Actually it proved that a Space Shuttle SRB coupled with Atlas V avionics and a Peacekeeper missile's roll control can fly. The Ares I is actually an entirely different vehicle with almost nothing in common with what flew today, so it unfortunately doesn't answer questions with regards to things like the pogo-ing effect you describe. I'm sure it was an interesting education experience for NASA in how to design a launch vehicle, though.
Feynman's attitude wasn't "never take risks", it was "Don't take stupid risks, and don't lie to yourself about what the actual risks are".
General Relativity: Space-time tells matter where to go; Matter tells space-time what shape to be.
It's been quite a while since the U.S. developed a new man-rated booster. In the last decades, we have learned a LOT about spacecraft. Unfortunately, what we learned is that something like the space shuttle is nowhere as maintenance free as we thought/hoped and is fantastically more expensive.

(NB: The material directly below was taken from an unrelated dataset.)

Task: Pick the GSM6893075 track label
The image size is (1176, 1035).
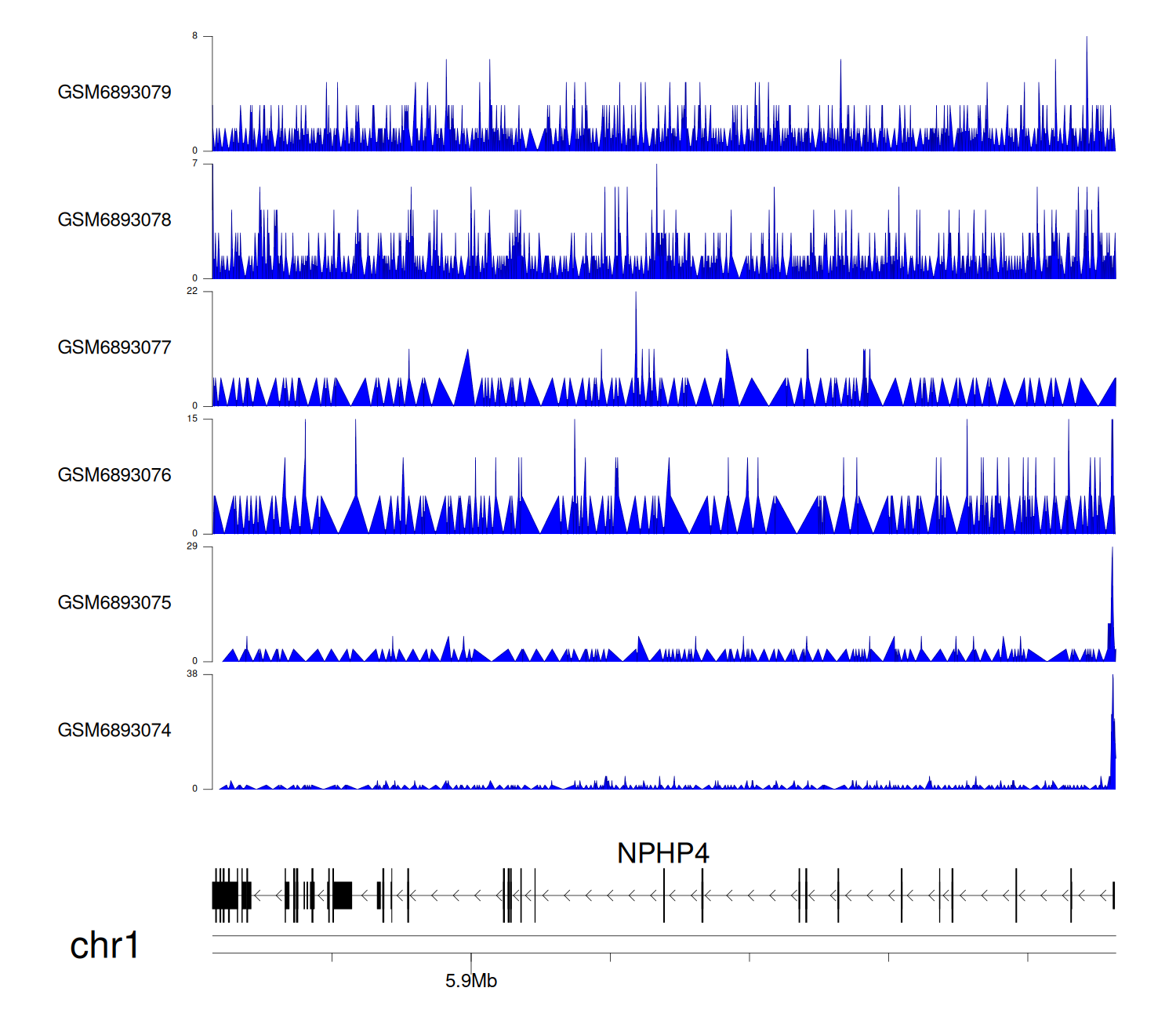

Since we can't build a Saturn V anymore (we'd have to substitute enough obsolete parts that it would be a new design anyway) and we know building a new shuttle is too expensive, it is good to see that manned spaceflight has a future in some form in the U.S.

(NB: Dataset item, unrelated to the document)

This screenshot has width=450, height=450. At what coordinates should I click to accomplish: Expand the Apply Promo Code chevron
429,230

Ares and Orion are take two on a reusable spacecraft now that we have a better idea what parts are practical to reuse and what parts aren't.
Unlike the Soyuz rocket, Ares includes reusable components. The use of solid fueled 1st stage is expected to make it safer and easier to prep for launch. Things get more interesting once the 2nd stage is ready. It may not sound like much but the engine re-start capability is a big deal.
It's not really a step backwards so much as a lateral step away from a dead-end branch that seemed like a good idea at the time. Manned space flight isn't actually out of the experimental stage yet (and certainly wasn't when the space shuttle was designed). Sometimes progress in experimental engineering looks like a step back at first glance.